Não é fácil avaliar o fato de que todos os nossos pacientes têm vindo de pais
sumamente inteligentes. Uma coisa é certa: há uma grande dose de obsessividade por
trás dessas famílias. Os diários bastante pormenorizados, os relatos e as freqüentes
recordações, depois de vários anos, de que as crianças aprendiam a recitar vinte e cinco
perguntas e respostas do Catecismo Presbiteriano, a cantar trinta e sete canções de
ninar ou a reconhecer dezoito sinfonias, fornecem-nos um retrato fiel da obsessividade
dos parentes.
Um outro fato destaca-se visivelmente. Em todo o grupo, há muitos pais e mães
realmente amáveis. A maioria, pais, avós e parentes são pessoas altamente
preocupadas com abstrações de natureza científica, literária e artística e limitado
interesse genuíno por gente. Mesmo alguns dos casamentos mais felizes resumiram-se,
antes de mais nada, a frios e formais tratos. Três casamentos foram tristes equívocos. A
pergunta que fazemos é se, ou até que ponto, esse fato contribuiu para a condição das
crianças. A solidão das mesmas desde o seu começo de vida torna difícil atribuir o
quadro inteiro exclusivamente ao tipo das primeiras relações matrimoniais com nossos
pacientes.
Devemos, então, assumir que essas crianças vieram ao mundo com inata inabilidade
para travar contato afetivo normal, biologicamente fornecido, com pessoas, da mesma
forma que outras crianças vêm ao mundo com inatas deficiências físicas ou intelectuais.

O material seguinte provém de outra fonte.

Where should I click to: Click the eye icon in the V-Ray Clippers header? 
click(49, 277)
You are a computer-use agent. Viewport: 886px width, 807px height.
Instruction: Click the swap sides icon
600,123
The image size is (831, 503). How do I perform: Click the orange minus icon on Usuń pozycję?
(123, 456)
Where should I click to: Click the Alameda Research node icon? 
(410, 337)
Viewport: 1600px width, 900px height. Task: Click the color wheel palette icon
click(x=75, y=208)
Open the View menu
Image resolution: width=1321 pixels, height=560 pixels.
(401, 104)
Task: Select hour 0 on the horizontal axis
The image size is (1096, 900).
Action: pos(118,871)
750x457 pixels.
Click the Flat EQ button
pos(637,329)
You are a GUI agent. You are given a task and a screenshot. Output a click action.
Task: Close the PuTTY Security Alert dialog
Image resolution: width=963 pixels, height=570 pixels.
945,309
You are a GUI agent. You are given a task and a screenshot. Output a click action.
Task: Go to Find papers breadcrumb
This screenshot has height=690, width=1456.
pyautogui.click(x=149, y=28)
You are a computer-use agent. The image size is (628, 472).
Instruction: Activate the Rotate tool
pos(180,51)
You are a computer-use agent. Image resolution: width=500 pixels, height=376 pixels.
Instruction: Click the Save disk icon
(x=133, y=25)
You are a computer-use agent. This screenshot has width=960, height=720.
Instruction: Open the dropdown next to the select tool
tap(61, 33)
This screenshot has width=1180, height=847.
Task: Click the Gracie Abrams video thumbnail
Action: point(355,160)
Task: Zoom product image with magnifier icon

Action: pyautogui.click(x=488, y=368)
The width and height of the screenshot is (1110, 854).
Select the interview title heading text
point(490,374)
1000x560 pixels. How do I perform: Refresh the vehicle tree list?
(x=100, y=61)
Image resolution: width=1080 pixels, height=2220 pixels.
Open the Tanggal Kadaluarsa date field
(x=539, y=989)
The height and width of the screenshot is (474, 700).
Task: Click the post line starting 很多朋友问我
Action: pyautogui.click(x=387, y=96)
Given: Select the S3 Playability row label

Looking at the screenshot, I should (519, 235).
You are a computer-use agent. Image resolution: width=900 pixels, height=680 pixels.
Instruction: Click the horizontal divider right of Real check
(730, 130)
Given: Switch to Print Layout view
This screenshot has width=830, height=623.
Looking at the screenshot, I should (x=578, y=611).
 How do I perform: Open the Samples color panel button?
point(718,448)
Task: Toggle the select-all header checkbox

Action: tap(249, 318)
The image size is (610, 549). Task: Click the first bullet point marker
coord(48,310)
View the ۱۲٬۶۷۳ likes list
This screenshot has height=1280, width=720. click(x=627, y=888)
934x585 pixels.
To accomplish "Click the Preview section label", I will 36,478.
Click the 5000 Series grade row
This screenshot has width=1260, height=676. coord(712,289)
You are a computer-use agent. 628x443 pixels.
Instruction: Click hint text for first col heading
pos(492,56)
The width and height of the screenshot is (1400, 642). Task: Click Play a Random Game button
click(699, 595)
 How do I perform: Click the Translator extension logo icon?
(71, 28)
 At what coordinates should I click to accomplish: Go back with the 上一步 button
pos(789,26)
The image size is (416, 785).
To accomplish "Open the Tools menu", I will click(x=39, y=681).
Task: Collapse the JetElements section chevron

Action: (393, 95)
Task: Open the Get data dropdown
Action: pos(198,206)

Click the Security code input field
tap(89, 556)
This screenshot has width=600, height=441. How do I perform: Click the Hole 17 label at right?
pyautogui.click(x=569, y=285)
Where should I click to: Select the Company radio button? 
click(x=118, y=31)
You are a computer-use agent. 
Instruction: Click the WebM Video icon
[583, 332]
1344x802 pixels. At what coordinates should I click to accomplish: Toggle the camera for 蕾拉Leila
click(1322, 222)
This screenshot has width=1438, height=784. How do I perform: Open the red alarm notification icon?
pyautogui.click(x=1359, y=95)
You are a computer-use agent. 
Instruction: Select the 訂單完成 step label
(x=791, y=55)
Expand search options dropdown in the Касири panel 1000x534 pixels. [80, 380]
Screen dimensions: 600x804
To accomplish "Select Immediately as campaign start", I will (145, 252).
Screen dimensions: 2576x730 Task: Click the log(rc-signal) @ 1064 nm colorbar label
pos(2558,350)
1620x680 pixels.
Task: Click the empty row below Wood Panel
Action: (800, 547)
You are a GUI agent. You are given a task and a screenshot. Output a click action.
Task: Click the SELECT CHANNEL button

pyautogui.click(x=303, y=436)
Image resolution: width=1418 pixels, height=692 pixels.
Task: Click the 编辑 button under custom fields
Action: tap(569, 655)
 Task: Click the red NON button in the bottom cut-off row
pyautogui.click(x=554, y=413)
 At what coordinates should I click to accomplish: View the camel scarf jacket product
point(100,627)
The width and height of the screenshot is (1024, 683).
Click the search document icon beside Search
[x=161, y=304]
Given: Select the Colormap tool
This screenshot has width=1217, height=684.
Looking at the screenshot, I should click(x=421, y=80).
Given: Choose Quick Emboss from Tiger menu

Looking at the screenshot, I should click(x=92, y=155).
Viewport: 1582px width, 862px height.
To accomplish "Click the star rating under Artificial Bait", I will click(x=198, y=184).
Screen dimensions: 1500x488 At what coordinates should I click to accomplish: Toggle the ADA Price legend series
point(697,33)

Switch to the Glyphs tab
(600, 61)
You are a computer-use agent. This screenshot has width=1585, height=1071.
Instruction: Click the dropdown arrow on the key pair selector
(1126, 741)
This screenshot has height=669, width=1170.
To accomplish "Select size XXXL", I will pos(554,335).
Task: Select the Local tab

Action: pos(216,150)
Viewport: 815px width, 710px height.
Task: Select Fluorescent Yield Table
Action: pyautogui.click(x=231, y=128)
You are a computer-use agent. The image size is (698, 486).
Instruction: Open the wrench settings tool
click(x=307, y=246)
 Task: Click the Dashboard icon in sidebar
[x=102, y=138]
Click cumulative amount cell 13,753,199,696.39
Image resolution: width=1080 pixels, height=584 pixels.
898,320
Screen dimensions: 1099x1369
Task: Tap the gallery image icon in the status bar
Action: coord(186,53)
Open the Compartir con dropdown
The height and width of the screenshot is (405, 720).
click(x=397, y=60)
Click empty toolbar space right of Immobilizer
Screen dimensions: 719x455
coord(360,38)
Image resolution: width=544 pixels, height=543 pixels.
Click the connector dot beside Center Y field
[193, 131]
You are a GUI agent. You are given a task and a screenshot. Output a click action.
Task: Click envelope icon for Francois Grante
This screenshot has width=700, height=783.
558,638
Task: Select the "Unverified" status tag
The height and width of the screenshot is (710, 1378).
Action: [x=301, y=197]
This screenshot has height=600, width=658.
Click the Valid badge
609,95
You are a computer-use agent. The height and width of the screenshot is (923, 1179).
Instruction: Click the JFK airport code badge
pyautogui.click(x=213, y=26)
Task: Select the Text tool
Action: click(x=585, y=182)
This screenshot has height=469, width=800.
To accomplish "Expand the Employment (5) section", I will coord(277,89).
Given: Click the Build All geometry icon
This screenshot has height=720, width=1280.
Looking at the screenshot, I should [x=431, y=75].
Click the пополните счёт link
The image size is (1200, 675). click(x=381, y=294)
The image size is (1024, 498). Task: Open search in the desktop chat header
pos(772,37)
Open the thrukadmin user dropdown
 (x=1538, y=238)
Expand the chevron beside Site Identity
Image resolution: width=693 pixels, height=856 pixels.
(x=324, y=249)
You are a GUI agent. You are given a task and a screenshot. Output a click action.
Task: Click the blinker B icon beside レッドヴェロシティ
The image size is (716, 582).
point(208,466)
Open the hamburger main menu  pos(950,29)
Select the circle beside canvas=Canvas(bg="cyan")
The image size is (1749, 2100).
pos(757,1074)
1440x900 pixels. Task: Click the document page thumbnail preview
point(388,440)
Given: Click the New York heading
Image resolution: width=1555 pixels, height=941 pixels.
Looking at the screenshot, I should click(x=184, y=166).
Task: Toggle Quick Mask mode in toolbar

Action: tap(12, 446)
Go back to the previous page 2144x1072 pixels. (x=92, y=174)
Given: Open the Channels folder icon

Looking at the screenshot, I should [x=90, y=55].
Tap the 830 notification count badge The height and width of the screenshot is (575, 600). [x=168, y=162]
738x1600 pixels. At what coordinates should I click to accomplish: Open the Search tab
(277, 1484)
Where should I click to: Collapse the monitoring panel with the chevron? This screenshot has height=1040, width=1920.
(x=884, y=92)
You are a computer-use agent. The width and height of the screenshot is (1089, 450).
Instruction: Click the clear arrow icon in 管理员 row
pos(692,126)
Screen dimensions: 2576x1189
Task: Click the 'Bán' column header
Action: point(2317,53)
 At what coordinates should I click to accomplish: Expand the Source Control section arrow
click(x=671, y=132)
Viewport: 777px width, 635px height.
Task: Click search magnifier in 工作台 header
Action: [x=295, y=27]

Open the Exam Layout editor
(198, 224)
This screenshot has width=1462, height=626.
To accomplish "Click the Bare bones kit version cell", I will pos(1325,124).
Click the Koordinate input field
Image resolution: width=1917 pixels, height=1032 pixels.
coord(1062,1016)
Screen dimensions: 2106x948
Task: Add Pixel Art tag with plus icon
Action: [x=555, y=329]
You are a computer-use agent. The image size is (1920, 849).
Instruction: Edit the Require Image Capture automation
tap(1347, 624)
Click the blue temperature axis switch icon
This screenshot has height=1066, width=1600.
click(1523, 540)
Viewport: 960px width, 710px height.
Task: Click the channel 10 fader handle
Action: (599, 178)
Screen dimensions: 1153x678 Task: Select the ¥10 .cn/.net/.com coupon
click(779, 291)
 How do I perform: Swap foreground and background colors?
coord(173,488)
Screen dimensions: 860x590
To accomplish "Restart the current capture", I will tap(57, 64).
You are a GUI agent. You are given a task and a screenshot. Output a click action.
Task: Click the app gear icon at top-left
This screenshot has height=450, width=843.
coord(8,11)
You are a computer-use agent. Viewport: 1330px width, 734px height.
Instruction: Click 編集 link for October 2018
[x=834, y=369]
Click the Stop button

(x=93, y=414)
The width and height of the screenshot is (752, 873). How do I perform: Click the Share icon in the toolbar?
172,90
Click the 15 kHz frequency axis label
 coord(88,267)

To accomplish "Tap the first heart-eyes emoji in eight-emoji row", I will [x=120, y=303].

Se essa conjectura for correta, um novo estudo de nossas crianças poderá ajudar-nos a
fornecer critérios concretos relativos a noções ainda difusas sobre os componentes
constitucionais da reatividade emocional. Por hora parece que temos exemplos de pura
cultura sobre distúrbios autistas inerentes ao contato afetivo.